What this task involves:
In the material below, find the line with "[Головка торцевая 6-гранная" and the line with "Политика конфиденциальности (58, 2256)", then output those two lines and every line between them, exactly.

Record excerpts:
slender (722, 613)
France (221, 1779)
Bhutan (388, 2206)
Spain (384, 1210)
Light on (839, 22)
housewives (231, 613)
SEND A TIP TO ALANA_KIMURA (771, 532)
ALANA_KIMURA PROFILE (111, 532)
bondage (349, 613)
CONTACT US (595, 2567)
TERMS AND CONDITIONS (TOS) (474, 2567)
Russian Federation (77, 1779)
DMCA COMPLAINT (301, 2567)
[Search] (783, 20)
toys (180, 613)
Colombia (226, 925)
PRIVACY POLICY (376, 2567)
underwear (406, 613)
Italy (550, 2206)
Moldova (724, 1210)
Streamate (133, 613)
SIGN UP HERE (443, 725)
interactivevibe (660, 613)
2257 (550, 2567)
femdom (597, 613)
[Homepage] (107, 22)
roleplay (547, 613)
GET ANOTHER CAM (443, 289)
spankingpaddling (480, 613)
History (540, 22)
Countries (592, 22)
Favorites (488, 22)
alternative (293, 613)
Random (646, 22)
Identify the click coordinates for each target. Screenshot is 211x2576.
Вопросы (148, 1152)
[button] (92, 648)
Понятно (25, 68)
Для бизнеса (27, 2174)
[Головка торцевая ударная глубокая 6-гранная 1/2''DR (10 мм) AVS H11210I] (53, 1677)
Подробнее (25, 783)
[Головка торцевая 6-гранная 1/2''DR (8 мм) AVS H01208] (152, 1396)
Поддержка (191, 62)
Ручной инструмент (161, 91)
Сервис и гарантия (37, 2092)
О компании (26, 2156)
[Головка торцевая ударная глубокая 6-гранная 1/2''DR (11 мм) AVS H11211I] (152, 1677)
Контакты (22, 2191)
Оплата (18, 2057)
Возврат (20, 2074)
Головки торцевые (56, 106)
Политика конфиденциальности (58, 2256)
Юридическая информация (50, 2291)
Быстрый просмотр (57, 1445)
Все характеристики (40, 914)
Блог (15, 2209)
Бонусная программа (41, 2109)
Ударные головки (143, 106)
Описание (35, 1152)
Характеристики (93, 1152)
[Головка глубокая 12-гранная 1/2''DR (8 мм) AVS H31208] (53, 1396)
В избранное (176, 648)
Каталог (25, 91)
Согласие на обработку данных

Task solution:
[Головка торцевая 6-гранная 1/2''DR (8 мм) AVS H01208] (152, 1396)
Поддержка (191, 62)
Ручной инструмент (161, 91)
Сервис и гарантия (37, 2092)
О компании (26, 2156)
[Головка торцевая ударная глубокая 6-гранная 1/2''DR (11 мм) AVS H11211I] (152, 1677)
Контакты (22, 2191)
Оплата (18, 2057)
Возврат (20, 2074)
Головки торцевые (56, 106)
Политика конфиденциальности (58, 2256)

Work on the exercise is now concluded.